If it’s not the primary thing it cares about, we lose the cosmic endowment. But we might keep our lives and civilization.
It does need to care at all for this to happen, and a paperclip maximizer won’t. But something trained on human culture might retain at least a tiny bit of compassion on reflection, which is enough to give back a tiny bit of the cosmic wealth it just took.
Not if you use a superintelligently designed sandbox. It’s a question of spending literally no resources compared to spending at least a tiny little fraction of future resources.
Saving monkeys[1] is also somewhat expensive, which becomes a lesser concern with more wealth, and a trivial concern with cosmic wealth. I think it’s an actual crux for this example. With enough wealth to trivially save all monkeys, no monkeys would go extinct, provided we care even a little bit more than precisely not at all.
Or, as the case may be, their habitats. Bald uakaris seem only tangentially threatened right now.
I’m confused about this point. Perhaps you mean wealth in a broad sense that includes “we don’t need to worry about getting more wood.” But as long as wood is a useful resource that humans could use more of to acquire more wealth and do other things that we value more than saving monkeys, then we will continue to take wood from the monkeys. Likewise, even if an AGI values human welfare somewhat, it will still take our resources as long as it values other things more than human welfare.
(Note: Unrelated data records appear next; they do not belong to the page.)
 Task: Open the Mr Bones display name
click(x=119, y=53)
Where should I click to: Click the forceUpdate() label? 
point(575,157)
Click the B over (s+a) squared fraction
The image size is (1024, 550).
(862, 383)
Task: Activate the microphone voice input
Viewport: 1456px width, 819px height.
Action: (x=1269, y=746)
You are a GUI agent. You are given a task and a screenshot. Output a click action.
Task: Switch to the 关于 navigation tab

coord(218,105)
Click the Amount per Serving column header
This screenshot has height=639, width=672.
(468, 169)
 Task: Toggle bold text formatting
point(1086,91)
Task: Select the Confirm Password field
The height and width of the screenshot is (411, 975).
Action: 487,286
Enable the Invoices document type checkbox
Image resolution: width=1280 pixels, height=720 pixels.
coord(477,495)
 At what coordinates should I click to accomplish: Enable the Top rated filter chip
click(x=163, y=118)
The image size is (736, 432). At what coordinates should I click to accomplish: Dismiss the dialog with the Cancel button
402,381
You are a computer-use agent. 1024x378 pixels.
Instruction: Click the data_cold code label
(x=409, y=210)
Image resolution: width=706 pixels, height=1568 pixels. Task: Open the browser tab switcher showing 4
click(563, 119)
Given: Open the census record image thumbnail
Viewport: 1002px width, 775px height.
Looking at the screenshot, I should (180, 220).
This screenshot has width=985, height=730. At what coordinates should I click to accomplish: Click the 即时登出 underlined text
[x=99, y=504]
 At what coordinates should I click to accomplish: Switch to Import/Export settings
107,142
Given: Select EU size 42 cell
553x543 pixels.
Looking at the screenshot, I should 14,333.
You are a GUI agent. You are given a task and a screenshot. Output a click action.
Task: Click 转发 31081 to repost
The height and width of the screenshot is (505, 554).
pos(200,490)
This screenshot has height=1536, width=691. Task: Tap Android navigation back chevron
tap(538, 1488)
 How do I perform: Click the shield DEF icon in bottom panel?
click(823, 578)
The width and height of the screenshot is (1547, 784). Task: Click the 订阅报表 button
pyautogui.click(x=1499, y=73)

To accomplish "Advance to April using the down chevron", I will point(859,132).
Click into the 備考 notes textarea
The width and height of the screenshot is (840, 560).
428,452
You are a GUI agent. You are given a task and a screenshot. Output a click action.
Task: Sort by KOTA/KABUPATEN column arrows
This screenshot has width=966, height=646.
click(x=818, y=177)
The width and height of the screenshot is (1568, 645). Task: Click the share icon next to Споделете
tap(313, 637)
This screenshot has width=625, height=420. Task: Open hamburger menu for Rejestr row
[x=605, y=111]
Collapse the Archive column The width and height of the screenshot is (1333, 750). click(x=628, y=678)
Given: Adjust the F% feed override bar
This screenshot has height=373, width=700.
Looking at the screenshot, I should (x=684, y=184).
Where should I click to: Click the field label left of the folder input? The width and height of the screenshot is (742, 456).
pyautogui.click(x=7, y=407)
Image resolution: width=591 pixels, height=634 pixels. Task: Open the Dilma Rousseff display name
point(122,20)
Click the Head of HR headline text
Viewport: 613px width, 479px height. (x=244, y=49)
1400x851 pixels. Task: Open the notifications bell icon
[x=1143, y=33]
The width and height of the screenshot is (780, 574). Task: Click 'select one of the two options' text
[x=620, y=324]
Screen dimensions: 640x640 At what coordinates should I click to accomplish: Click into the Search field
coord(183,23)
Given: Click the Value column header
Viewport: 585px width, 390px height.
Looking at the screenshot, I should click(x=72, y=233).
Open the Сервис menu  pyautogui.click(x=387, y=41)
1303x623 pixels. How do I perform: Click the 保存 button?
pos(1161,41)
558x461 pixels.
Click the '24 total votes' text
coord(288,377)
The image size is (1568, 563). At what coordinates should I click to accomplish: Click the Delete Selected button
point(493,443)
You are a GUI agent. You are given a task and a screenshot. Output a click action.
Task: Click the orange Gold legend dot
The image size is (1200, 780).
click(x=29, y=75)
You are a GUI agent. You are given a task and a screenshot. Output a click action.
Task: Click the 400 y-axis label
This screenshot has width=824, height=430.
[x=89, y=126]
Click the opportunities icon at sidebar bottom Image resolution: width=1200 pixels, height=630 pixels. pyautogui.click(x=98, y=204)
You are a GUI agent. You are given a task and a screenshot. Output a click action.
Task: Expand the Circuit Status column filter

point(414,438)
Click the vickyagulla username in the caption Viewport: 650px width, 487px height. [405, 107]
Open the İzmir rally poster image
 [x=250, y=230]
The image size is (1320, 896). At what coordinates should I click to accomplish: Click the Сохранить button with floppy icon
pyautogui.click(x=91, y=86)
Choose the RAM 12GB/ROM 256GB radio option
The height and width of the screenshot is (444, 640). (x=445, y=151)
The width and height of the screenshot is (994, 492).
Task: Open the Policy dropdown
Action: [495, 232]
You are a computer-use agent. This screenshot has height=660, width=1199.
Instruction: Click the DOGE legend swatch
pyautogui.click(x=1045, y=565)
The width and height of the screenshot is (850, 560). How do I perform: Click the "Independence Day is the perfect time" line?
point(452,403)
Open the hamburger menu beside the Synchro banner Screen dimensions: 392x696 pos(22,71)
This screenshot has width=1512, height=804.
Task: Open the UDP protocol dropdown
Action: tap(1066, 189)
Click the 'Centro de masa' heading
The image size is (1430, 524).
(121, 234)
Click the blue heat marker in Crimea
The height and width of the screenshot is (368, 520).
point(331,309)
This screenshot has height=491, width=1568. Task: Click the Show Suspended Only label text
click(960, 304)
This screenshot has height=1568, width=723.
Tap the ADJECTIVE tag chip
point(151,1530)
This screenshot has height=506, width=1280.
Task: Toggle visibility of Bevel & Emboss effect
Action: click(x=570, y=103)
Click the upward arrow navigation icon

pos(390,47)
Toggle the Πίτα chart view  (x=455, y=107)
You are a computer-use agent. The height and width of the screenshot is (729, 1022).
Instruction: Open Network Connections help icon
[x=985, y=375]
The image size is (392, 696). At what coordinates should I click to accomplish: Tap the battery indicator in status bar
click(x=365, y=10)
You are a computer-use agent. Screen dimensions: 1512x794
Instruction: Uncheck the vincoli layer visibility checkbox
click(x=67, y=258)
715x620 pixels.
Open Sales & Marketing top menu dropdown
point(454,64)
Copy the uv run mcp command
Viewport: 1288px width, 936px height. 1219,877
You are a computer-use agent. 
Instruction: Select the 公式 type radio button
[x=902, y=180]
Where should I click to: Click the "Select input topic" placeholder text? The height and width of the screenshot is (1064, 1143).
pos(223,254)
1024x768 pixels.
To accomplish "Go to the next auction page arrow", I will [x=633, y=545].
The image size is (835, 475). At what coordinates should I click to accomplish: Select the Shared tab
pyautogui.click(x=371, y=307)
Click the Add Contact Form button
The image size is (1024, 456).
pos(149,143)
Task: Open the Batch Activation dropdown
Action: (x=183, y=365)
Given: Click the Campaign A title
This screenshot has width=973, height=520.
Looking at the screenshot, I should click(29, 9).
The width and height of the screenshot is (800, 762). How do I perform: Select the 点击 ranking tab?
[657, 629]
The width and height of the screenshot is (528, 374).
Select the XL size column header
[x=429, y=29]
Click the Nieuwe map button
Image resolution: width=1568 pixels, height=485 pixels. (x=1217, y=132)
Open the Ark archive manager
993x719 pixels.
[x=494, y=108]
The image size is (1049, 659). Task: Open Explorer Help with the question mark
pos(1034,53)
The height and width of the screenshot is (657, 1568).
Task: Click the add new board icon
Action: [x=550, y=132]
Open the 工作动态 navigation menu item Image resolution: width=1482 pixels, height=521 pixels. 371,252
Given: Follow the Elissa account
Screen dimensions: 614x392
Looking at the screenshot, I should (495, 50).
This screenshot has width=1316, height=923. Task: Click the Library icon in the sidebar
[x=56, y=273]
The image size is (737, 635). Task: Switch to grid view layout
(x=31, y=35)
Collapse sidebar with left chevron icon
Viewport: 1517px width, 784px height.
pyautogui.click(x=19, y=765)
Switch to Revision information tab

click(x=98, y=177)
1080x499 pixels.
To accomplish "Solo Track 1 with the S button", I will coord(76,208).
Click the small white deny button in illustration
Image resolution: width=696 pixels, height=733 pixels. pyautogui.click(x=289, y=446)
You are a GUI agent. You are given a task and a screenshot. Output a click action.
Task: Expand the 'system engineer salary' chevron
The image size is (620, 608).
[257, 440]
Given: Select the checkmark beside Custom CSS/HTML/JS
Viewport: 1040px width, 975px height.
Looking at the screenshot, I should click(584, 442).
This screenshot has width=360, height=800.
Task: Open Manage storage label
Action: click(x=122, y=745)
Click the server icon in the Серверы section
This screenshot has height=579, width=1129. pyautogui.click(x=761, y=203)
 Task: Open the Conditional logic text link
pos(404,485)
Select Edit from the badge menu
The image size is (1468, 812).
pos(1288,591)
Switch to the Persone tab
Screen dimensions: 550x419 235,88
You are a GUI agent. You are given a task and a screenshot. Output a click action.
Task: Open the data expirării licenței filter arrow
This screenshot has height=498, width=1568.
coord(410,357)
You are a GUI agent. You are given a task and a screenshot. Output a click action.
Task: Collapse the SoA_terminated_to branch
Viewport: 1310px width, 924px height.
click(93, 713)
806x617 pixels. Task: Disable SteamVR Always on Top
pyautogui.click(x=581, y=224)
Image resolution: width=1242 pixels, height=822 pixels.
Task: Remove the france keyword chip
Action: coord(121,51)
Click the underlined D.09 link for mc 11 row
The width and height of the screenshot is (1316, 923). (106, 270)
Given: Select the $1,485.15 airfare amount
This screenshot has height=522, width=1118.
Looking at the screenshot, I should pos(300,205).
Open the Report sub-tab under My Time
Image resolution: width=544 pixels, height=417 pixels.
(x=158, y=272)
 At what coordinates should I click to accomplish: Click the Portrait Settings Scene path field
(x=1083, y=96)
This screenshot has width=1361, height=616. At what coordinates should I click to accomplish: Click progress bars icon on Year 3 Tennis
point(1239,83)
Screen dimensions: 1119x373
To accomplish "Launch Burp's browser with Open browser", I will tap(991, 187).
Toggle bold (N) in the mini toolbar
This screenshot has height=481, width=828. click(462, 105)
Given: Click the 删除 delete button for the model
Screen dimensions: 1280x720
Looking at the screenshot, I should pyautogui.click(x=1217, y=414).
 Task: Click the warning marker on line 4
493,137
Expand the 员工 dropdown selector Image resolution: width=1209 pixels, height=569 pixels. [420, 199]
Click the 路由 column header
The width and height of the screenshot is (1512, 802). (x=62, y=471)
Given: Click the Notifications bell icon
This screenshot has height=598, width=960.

I found the monkey example much more compelling than “The AI does not hate you, nor does it love you, but you are made out of atoms which it can use for something else.” Taking resources from humans seems more likely than using humans as resources.
For the monkeys example, I mean that I expect that in practice there will be activists that will actually save the monkeys if they are wealthy enough to succeed in doing so on a whim. There are already expensive rainforest conservation efforts costing hundreds of milions of dollars. Imagine that they instead cost $10 and anyone could pay that cost without needing to coordinate with others. Then, I claim, someone would.
By analogy, the same should happen with humanity instead of monkeys, if AGIs reason in a sufficiently human-like way. I don’t currently find it likely that most AGIs would normatively accept some decision theory that rules it out. It’s obiously possible in principle to construct AGIs that follow some decision theory (or value paperclips), but that’s not the same thing as such properties of AGI behavior being convergent and likely.
I think a default shape of a misaligned AGIs is a sufficiently capable simulacrum, a human-like alien thing that faces the same value extrapolation issues as humanity, in a closely analogous way. (That is, if an AGI alignment project doesn’t make something clever instead that becomes much more alien and dangerous as a result.) And a default aligned AGI is the same, but not that alien, more of a generalized human.
This depends on where “compassion” comes from. It’s not clear that training on data from human culture gets you much in the way of human-like internals. (Compare: contemporary language models know how to say a lot about “happiness”, but it seems very dubious that they feel happiness themselves.)
These are good points. Maybe we’ll align these things enough to where they’ll give us a little hamster tank to run around in.